Consignes:
1: Répondez à ces questions à partir de la tribune sur la Russie :
(a) Combien de diplomates russes sont en poste chez nous au total ?
(b) Quel exercice doit être florissant pour les entreprises de déménagement ?
(c) Près de quelle ville l'opposant russe avait-il cru trouver refuge en Angleterre ?
2: Dans la tribune sur la Russie, recopiez le passage allant de « Bien plus, les » jusqu'à « exercice 2018 florissant. » en substituant « sociétés de transport » à « entreprises de déménagement ».
3: Poursuivez la tribune sur la Russie à partir de sa dernière phrase.

─── Document ───

La Russie, allié stratégique naturel de demain, comme avant 1914…
Par Yves-Marie Laulan.
Voilà qu’une fois de plus l’Occident, décidément incorrigible, se livre à sa distraction favorite, le Poutine bashing : traduction libre : « Casser du sucre sur le dos du malheureux président russe ». Comme s’il n’avait pas assez d’ennuis comme cela. Il fallait bien qu’une voix autorisée comme la mienne s’élève pour le défendre contre ceux qui le dénigrent.
Bien plus, les voilà qui exigent le rappel de tous les diplomates russes benoîtement installés chez nous, 140 au total, si mon compte est bon. Ce qui ne manquera pas de rendre bien malheureuses les mères de famille russes habituées au confort des foyers douillets de chez nous, de perturber bêtement la vie de ces enfants qui n’ont rien fait de mal à personne etc. Il est vrai qu’en compensation, à quelque chose malheur est bon, comme le dit sagement le proverbe, cela va faire la fortune des entreprises de déménagement qui auront un exercice 2018 florissant.
Et pourquoi tout ce tintamarre planétaire ? Pour quelques peccadilles innocentes, lesquelles en d’autres temps, seraient passées totalement inaperçues : la tentative, d’ailleurs manquée, d’envoyer ad patres un malheureux opposant russe qui passait par là, comme par hasard, lequel avait cru, de toute bonne foi, trouver un refuge sûr en Angleterre, du côté de Salisbury. Il est vrai, circonstance aggravante, que le moyen employé pour ce faire était particulièrement répulsif, dans tous les sens du terme : le poison, un agent innervant. Cela est difficilement supportable : souvenirs de la guerre de 14/18 obligent, comme on l’a vu en Syrie. Tuer des civils par milliers à la bombe, passe encore. Mais employer des armes chimiques : halte là ! Monsieur Bachar El-Assad : bombarder, oui ; gazer, non !

─── Extrait de données ───

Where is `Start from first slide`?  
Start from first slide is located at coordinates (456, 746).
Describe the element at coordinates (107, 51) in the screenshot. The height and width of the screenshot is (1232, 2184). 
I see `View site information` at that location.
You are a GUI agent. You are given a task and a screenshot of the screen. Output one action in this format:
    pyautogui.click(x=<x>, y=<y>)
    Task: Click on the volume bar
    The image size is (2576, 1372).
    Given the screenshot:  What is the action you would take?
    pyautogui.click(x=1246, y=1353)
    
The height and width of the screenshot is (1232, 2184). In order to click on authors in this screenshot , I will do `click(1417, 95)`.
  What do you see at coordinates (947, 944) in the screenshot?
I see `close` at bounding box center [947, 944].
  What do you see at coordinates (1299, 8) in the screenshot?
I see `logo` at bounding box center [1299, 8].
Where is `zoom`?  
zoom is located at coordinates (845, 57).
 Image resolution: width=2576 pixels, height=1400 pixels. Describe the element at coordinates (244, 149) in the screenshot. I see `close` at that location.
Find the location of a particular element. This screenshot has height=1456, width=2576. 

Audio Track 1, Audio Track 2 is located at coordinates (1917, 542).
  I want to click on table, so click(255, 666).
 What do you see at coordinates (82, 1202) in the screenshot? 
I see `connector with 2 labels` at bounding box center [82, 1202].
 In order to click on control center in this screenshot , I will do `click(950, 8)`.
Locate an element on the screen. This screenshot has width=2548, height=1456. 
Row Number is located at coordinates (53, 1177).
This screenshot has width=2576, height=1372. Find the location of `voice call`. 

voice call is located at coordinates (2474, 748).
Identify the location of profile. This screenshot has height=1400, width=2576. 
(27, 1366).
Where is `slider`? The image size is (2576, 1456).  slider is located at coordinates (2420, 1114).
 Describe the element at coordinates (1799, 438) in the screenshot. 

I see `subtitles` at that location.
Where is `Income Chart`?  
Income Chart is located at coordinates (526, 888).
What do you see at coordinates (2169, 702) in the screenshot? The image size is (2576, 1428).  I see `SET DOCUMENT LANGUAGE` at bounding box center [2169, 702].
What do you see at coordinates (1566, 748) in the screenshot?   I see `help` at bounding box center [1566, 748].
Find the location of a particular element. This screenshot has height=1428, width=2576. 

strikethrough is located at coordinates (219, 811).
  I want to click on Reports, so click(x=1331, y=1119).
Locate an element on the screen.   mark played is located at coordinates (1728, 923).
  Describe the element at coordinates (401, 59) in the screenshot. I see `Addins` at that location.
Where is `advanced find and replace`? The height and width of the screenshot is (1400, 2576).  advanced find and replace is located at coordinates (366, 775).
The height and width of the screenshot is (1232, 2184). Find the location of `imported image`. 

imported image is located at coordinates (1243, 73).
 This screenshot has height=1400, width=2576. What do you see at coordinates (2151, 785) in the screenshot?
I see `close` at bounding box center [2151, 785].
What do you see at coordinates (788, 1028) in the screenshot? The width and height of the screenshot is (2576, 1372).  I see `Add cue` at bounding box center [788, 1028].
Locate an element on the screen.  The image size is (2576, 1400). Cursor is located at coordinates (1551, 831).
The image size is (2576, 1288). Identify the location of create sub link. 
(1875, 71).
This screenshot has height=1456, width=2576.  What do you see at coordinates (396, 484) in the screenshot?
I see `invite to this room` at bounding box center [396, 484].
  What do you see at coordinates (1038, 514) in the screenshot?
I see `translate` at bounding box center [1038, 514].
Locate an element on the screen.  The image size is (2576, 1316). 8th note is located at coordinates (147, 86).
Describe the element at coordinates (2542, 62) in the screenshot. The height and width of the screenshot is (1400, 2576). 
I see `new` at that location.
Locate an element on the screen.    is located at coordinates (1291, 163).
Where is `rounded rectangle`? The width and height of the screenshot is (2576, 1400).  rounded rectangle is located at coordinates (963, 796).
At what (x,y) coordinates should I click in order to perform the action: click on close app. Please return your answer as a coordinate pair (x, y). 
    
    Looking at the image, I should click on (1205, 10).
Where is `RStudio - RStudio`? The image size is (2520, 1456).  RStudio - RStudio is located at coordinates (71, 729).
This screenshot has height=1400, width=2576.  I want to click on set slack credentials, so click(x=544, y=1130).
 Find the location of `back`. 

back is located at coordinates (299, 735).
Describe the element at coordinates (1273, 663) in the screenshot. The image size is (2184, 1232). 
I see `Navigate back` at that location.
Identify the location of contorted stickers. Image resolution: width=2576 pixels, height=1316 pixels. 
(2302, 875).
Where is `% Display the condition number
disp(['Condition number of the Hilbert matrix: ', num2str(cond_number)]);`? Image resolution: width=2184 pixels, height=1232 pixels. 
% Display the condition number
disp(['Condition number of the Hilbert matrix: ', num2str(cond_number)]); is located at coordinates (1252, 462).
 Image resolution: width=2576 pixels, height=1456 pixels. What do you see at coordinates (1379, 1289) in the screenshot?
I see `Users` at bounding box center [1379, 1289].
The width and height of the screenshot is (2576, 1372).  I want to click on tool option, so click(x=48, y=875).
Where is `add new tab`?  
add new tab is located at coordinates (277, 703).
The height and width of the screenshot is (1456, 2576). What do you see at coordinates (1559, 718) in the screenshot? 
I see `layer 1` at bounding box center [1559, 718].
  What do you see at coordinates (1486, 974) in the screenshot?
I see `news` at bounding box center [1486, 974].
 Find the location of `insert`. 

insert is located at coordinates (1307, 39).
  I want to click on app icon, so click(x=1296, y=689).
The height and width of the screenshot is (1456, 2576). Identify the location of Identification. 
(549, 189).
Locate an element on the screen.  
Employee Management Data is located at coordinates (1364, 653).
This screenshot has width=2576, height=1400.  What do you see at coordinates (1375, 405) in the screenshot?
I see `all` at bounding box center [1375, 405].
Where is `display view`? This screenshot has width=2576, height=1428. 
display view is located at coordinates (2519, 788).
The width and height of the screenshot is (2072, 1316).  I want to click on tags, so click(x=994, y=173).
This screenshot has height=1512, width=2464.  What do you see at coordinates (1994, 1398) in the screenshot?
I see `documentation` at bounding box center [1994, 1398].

───

Réponses rédigées:
1:
(a) 140 au total.
(b) L'exercice 2018.
(c) Salisbury.

2:
Bien plus, les voilà qui exigent le rappel de tous les diplomates russes benoîtement installés chez nous, 140 au total, si mon compte est bon. Ce qui ne manquera pas de rendre bien malheureuses les mères de famille russes habituées au confort des foyers douillets de chez nous, de perturber bêtement la vie de ces enfants qui n’ont rien fait de mal à personne etc. Il est vrai qu’en compensation, à quelque chose malheur est bon, comme le dit sagement le proverbe, cela va faire la fortune des sociétés de transport qui auront un exercice 2018 florissant.

3:
Malheureux opposant Serguei Skripal… Comme si on ne savait pas, depuis belle lurette, que l’Angleterre, justement prénommée jadis « la perfide Albion », est depuis toujours une véritable pépinière, mieux un paisible repaire d’espions qui peuvent pratiquer tranquillement leur beau métier sans encombres, comme Kim Philby, MacLean et Burgess et consorts l’ont magistralement montré pendant la dernière guerre ; Scotland Yard, le MI5, MI6, l’agent 007, c’est fini tout cela. C’est du roman ou du cinéma.
Mais pourquoi diable Monsieur Skripal, au lieu de Londres, n’a-t-il pas eu la bonne idée de venir se retirer à Paris : d’abord les monuments sont beaucoup plus charmants qu’à Londres, les demeures plus confortables, la gastronomie inimitable. En outre, ce sont seulement les citoyens français qui se font flinguer, jamais les agents doubles russes. Nuance.
Ceci étant, ce qui est fait est fait. Et voilà notre opposant victime d’une agression caractérisée au poison. Mais pourquoi en faire toute une histoire ? Descendre les personnes qui chagrinent les hommes au Pouvoir en Russie est une tradition russe ancienne et vénérable. Rappelons-nous comment Staline a fait assassiner le malheureux Trotsky au Mexique d’un bon coup de pic à glace dans la tête, histoire de lui apprendre à vivre, dans l’autre monde il est vrai.
Détail amusant, cet épisode intervient au lendemain de la fière proclamation du Brexit qui devait, enfin, délivrer la Grande Bretagne du joug insupportable des pays de l’Union européenne. Souvenons-nous : « Brexit is Brexit » proclamait avec un brin d’arrogance l’inénarrable Theresa May. Mais voilà, notre amazone, la queue entre les jambes (c’est une formule imagée, bien sûr) de solliciter humblement l’appui et le soutien de ses collègues abhorrés du continent. Rien ne lui aura été épargné décidément.
Et ces bons apôtres d’obéir au doigt et à l’œil et de rappeler leurs diplomates en masse. Mais où loger tous ces gens qui auront loué leurs appartements parisiens ? Faudra-t-il dresser des tentes dans les jardins du Quai d’Orsay ou sur la pelouse de l’Élysée, comme l’avait fait obligeamment Mouammar Kadhafi pour enchanter le président Nicolas Sarkozy, grand amateur d’exotisme à domicile.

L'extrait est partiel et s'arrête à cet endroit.